EXERCISE AIM:
Swap "Describe" for "Identify" in everything from the line containing "The height and" down to the end of the entries, and give back only those lines with nothing else changed. Leave the pictures out of your answer.
========================================
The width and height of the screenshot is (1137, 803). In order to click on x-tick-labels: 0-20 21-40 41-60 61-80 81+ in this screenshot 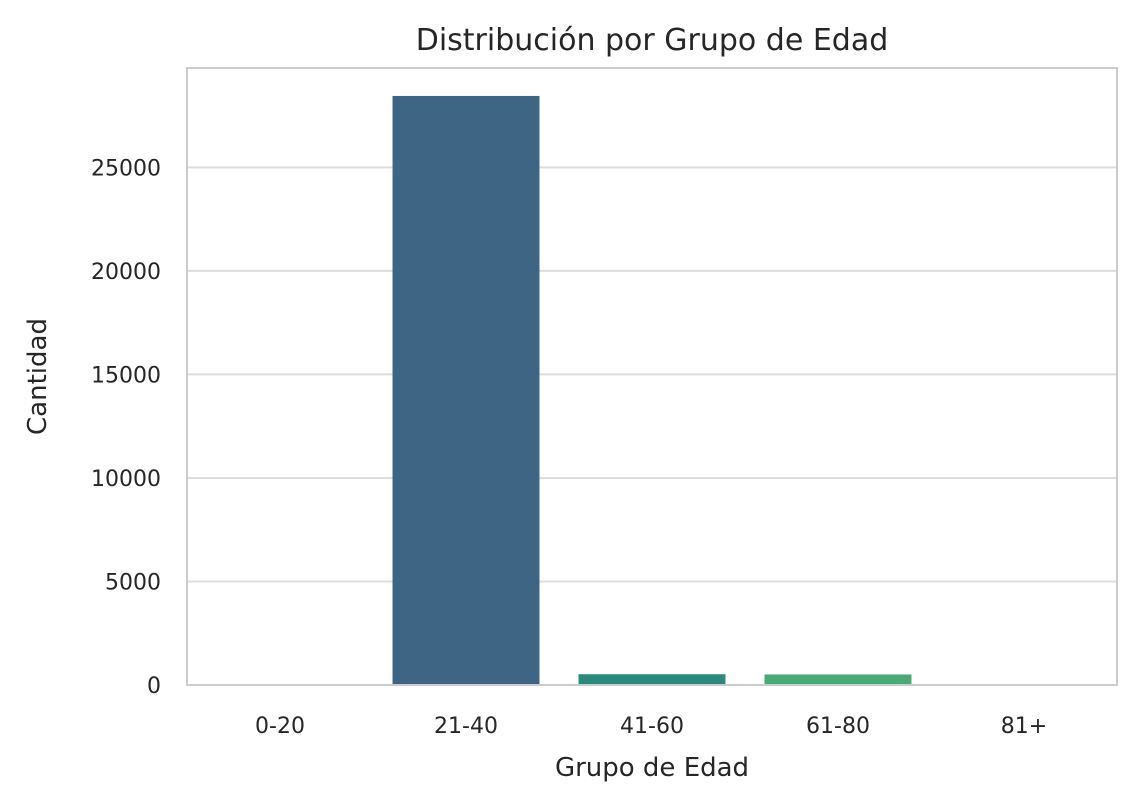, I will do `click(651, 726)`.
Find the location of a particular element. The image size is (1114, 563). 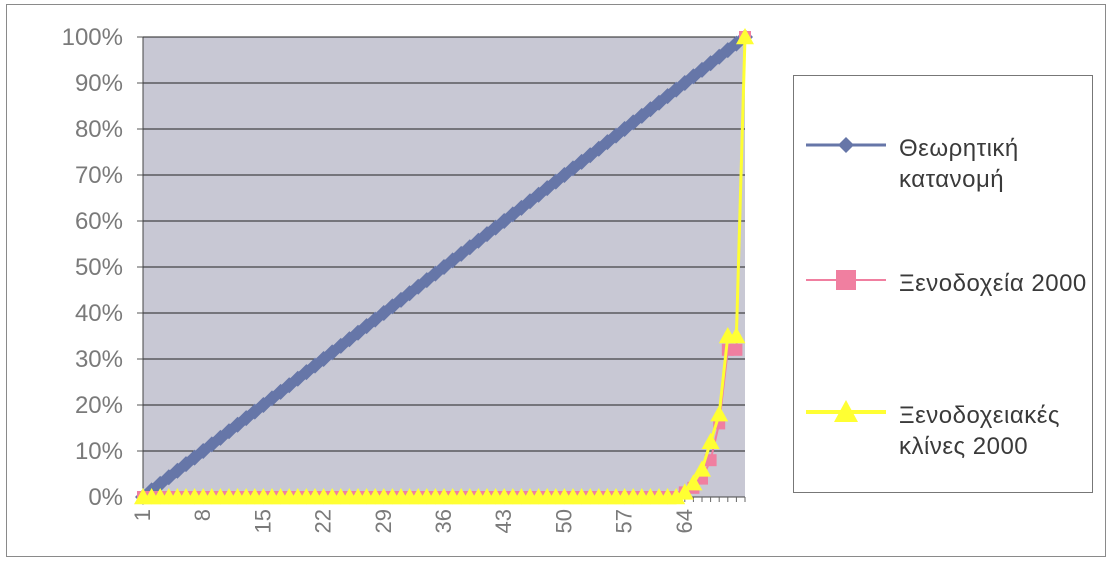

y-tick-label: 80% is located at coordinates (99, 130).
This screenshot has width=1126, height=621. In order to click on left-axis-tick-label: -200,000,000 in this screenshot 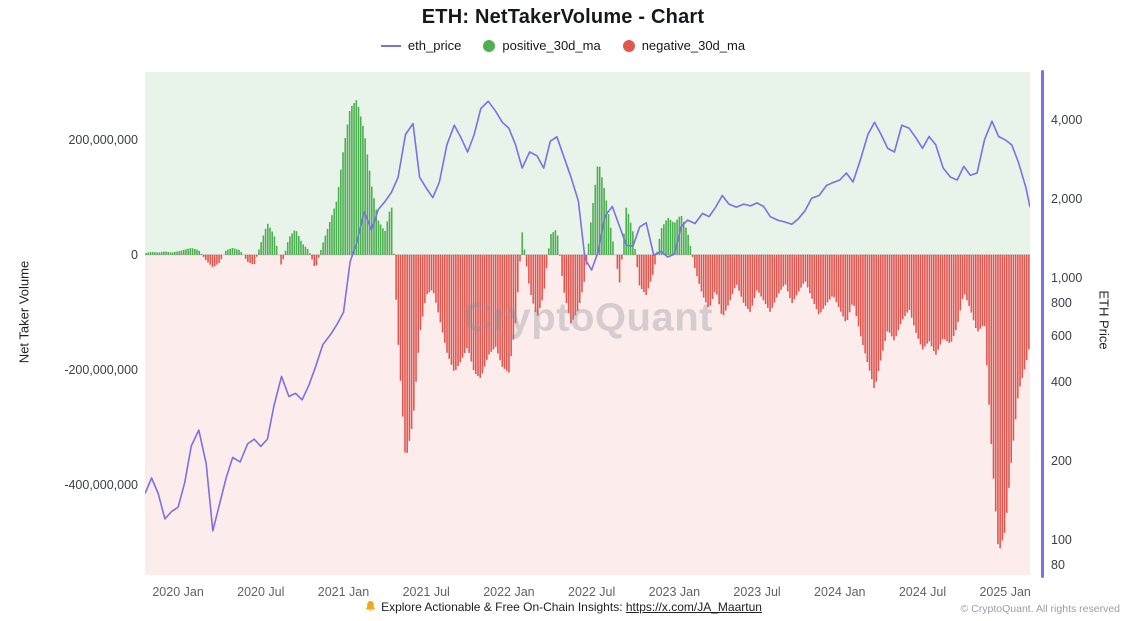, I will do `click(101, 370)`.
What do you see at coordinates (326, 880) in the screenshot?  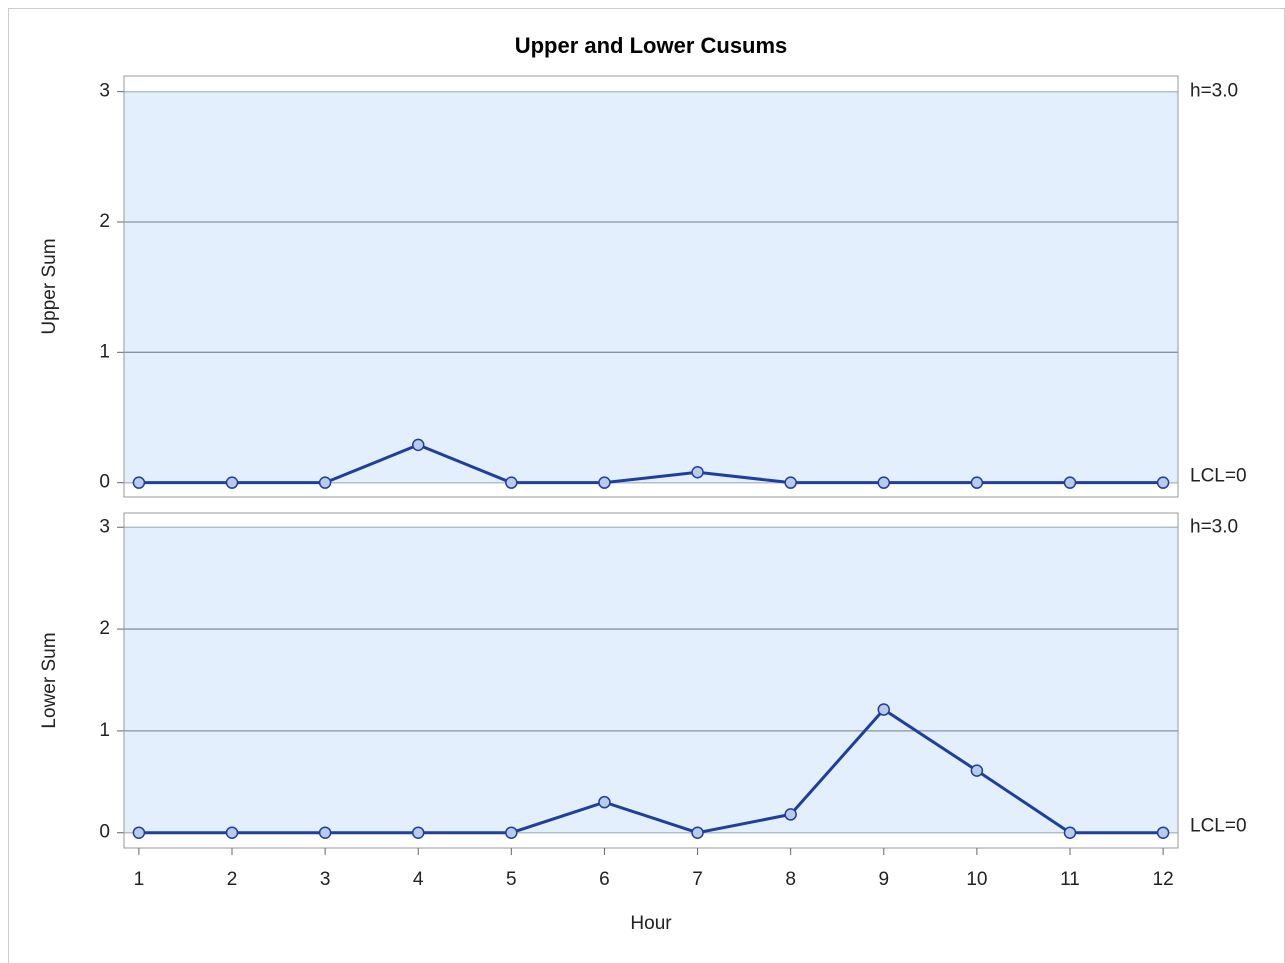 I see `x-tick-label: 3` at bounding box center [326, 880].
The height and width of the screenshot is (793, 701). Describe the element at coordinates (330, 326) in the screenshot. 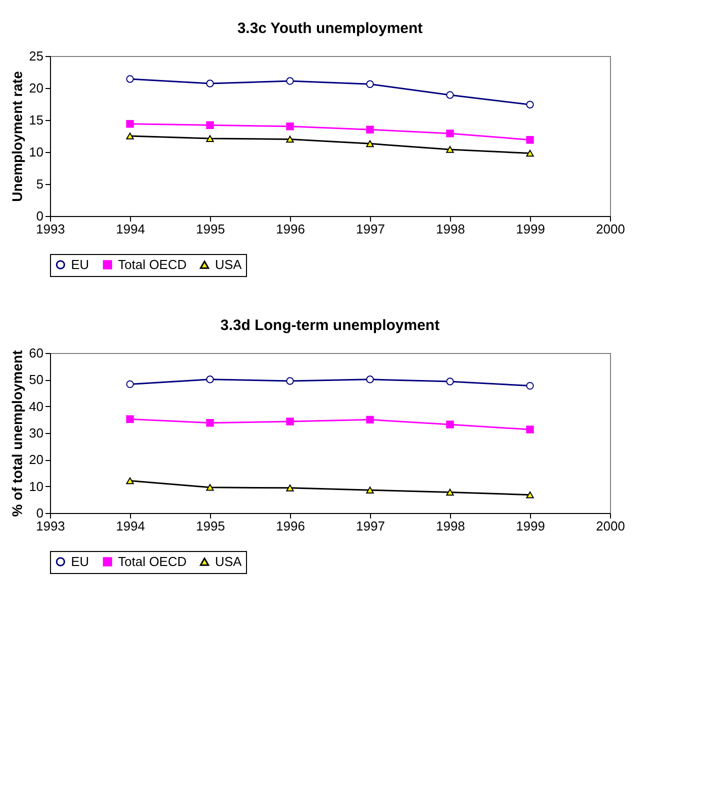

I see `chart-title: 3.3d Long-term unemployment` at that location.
========================================
ANSWER BOX:
The height and width of the screenshot is (793, 701). Identify the element at coordinates (330, 326) in the screenshot. 

I see `chart-title: 3.3d Long-term unemployment` at that location.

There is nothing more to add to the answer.